The changes in MigrateExecurable that are allowing bulk rollbacks to be triggered.
The interface.
The MigrateIdMapInterface method addition.
and probably we should add a simple test just to prove that this works + documentation.
What about this plan?
Comment #13
claudiu.cristeaAs I suggested also on IRC, we should keep the door open for such destination plugins that know to perform fast rollbacks.
Comment #15
claudiu.cristeaFixed the batch rollback.
Comment #17
claudiu.cristeaWrong patch.
Comment #19
claudiu.cristeaDestination plugin class was not correctly referred.
Comment #21
claudiu.cristeaComment #22
claudiu.cristeaAdded tests.
@todo: Fix the edge case where the batch size is 1 >>> fallback to normal rollback.
Comment #24
claudiu.cristeaThis looks ready for review.
Comment #25
claudiu.cristeaDocs fixing.
Comment #27
claudiu.cristeaComment #28
claudiu.cristeaComment #29
claudiu.cristeaUpdating IS.
Comment #30
claudiu.cristeaMore Docs & IS fixes.
Comment #32
claudiu.cristeaComment #33
phenaproximaSelf-assigning for review.
Comment #35
pfrenssenRerolled against latest HEAD.
Comment #37
pfrenssenRerolled against 8.4.x.
Comment #38
pfrenssenThis is a feature request so this should be rolled against 8.5.x now. I checked and the patch from #37 applies cleanly.
Comment #39
heddnNW for the small first nit.
Nit: not sure if this is supposed to say, "they were rolled back" or "they were not rolled back". Clarification here would help.

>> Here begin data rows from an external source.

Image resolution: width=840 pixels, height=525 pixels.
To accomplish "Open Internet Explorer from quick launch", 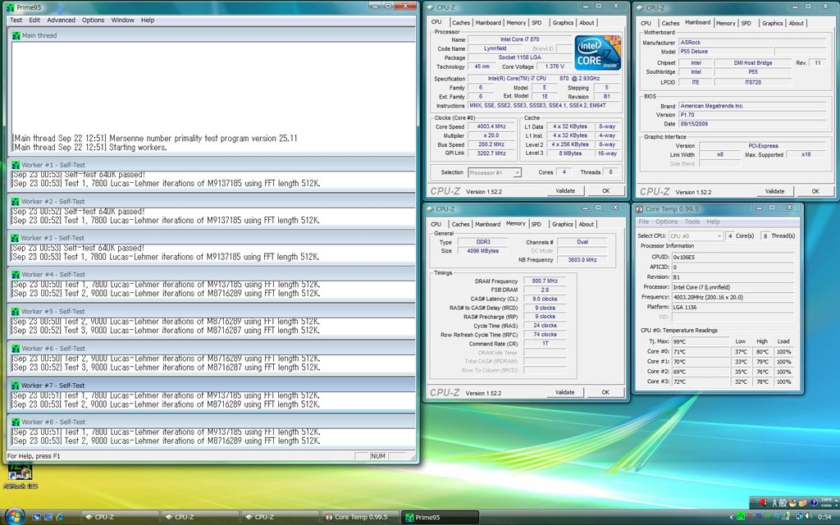I will click(x=60, y=517).
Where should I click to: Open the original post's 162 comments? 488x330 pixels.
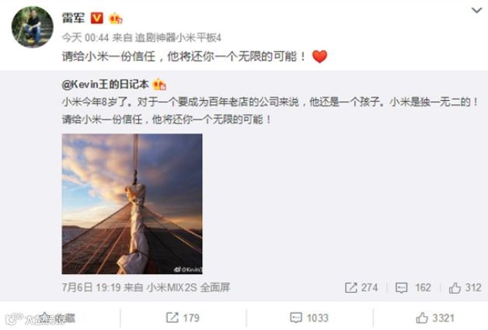click(x=413, y=287)
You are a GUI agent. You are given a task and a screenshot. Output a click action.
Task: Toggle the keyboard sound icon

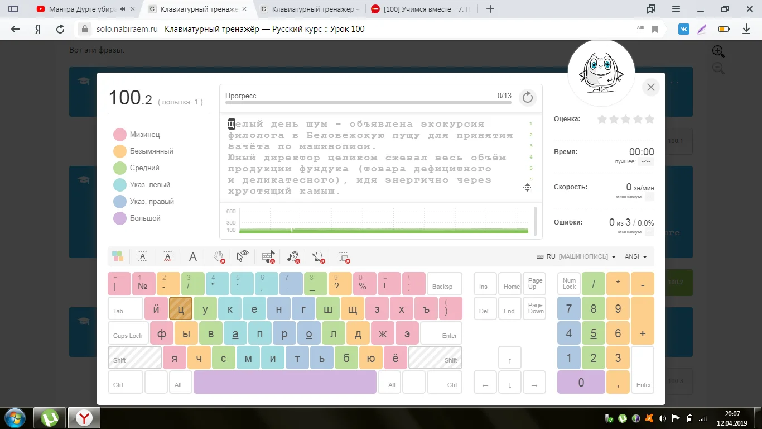point(268,256)
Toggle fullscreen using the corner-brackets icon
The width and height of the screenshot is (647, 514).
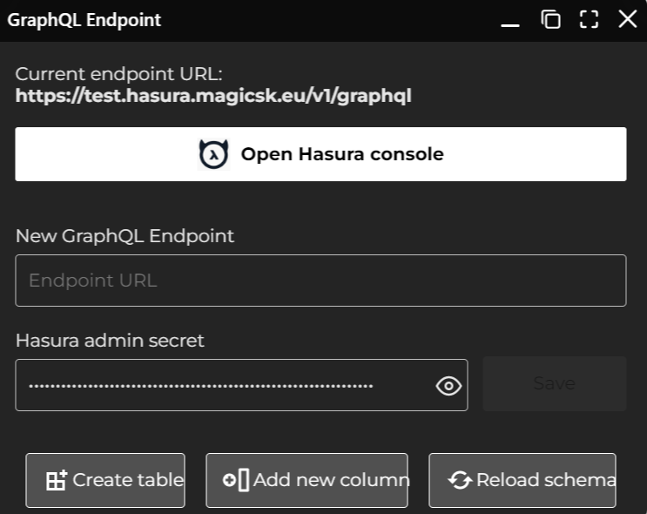590,19
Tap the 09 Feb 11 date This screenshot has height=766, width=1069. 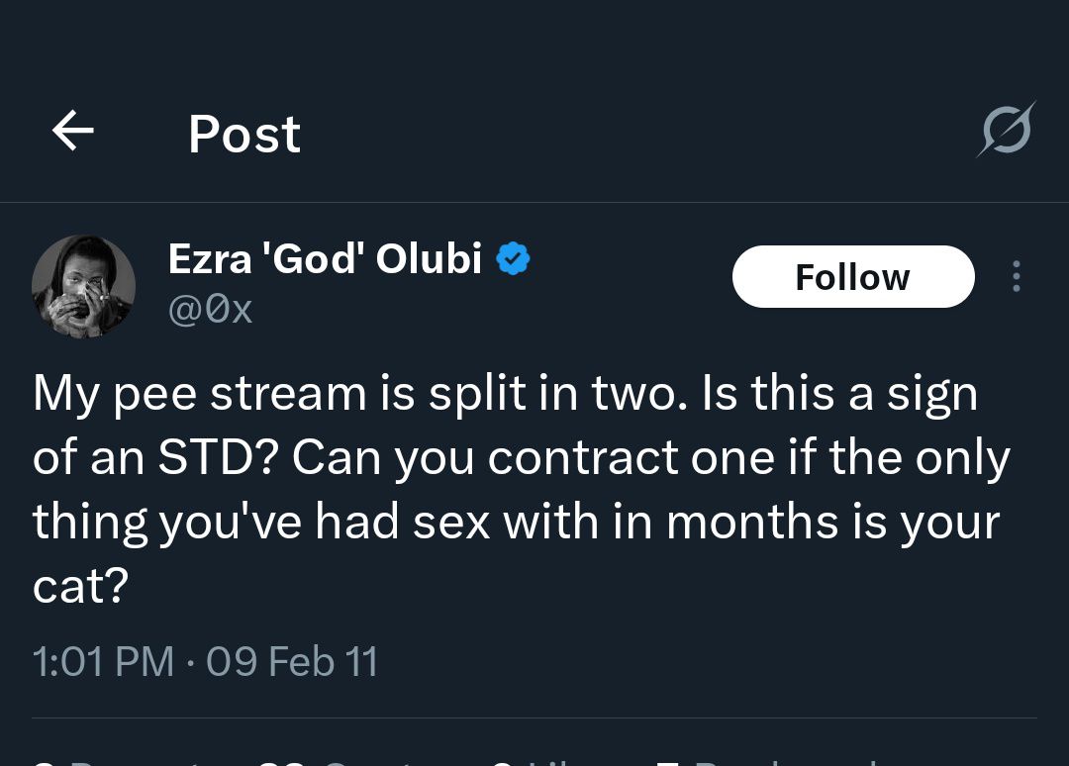tap(292, 661)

This is a BC break, but the chances of folks building their own map implementation are fairly low. To make this even more BC compatible, perhaps add another interface and implement it on Sql id map that has these methods. I think that the BC break is a bit of a non-starter for some maintainers of migrate, so splitting this out would take away that contention.